2. Paragraphs (g) and (h) are added.
§301.6334-1
Property exempt from levy.
(a) * * *
(2) Fuel, provisions, furniture,
and personal effects. So much of the fuel,
provisions, furniture, and personal effects in the taxpayer’s
household, and of the arms for personal use, livestock, and
poultry of the taxpayer, that does not exceed $6,250 in value.
(3) Books and tools of a trade,
business or profession. So many of the books and
tools necessary for the trade, business, or profession of an
individual taxpayer as do not exceed in the aggregate $3,125 in
value.
* * * * *
(8) Judgments for support of minor
children. If the taxpayer is required under any type
of order or decree (including an interlocutory decree or a
decree of support pendente lite) of a court of competent
jurisdiction, entered prior to the date of levy, to contribute
to the support of that taxpayer’s minor children, so much of
that taxpayer’s salary, wages, or other income as is necessary
to comply with such order or decree. The taxpayer must establish
the amount necessary to comply with the order or decree. The
Service is not required to release a levy until such time as it
is established that the amount to be released from levy actually
will be applied in satisfaction of the support obligation. The
Service may make arrangements with a delinquent taxpayer to
establish a specific amount of such taxpayer’s salary, wage,
or other income for each pay period that shall be exempt from
levy, for purposes of complying with a support obligation.

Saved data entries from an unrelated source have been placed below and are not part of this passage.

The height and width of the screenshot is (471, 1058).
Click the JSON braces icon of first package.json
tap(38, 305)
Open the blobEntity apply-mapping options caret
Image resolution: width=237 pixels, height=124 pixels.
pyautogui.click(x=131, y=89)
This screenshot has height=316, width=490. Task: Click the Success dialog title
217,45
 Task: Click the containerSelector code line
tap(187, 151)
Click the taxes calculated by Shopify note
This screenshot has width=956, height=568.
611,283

If
the taxpayer has more than one source of income sufficient to
satisfy the support obligation imposed by the order or decree,
the amount exempt from levy, at the discretion of the Service,
may be allocated entirely to one salary, wage or source of other
income or be apportioned between the several salaries, wages, or
other sources of income.
* * * * *
(13) Residences exempt in small
deficiency cases and principal residences and certain business
assets exempt in absence of certain approval or jeopardy—(i)

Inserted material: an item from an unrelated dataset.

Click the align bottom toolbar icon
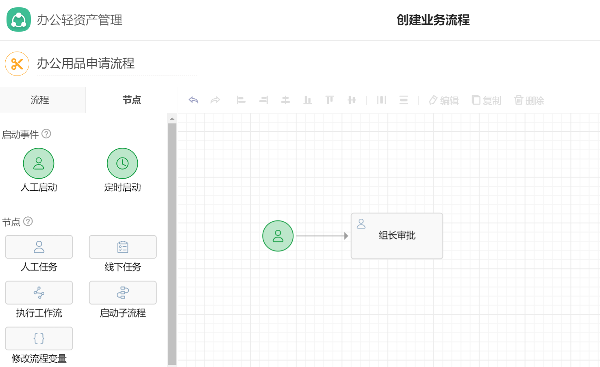600x367 pixels. [x=308, y=100]

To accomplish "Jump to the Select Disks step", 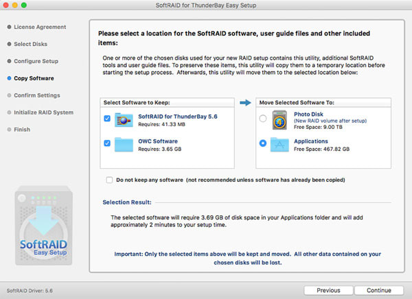I will click(x=32, y=44).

Residences in small deficiency cases. If the amount of the levy
does not exceed $5,000, any real property used as a residence of
the taxpayer or any real property of the taxpayer (other than
real property which is rented) used by any other individual as a
residence.
(ii) Principal residences and
certain business assets. Except to the extent
provided in section 6334(e), the principal residence (within the
meaning of section 121) of the taxpayer and tangible personal
property or real property (other than real property which is
rented) used in the trade or business of an individual taxpayer.
* * * * *
(d) Levy allowed on principal
residence. The Service will seek approval, in
writing, by a judge or magistrate of a district court of the
United States prior to levy of property that is owned by the
taxpayer and used as the principal residence of the taxpayer,
the taxpayer’s spouse, the taxpayer’s former spouse, or the
taxpayer’s minor child.
(1) Nature of judicial proceeding.
The Government will initiate a proceeding for judicial approval
of levy on a principal residence by filing a petition with the
appropriate United States District Court demonstrating that the
underlying liability has not been satisfied, the requirements of
any applicable law or administrative procedure relevant to the
levy have been met, and no reasonable alternative for collection
of the taxpayer’s debt exists. The petition will ask the court
to issue to the taxpayer an order to show cause why the
principal residence property should not be levied and will also
ask the court to issue a notice of hearing.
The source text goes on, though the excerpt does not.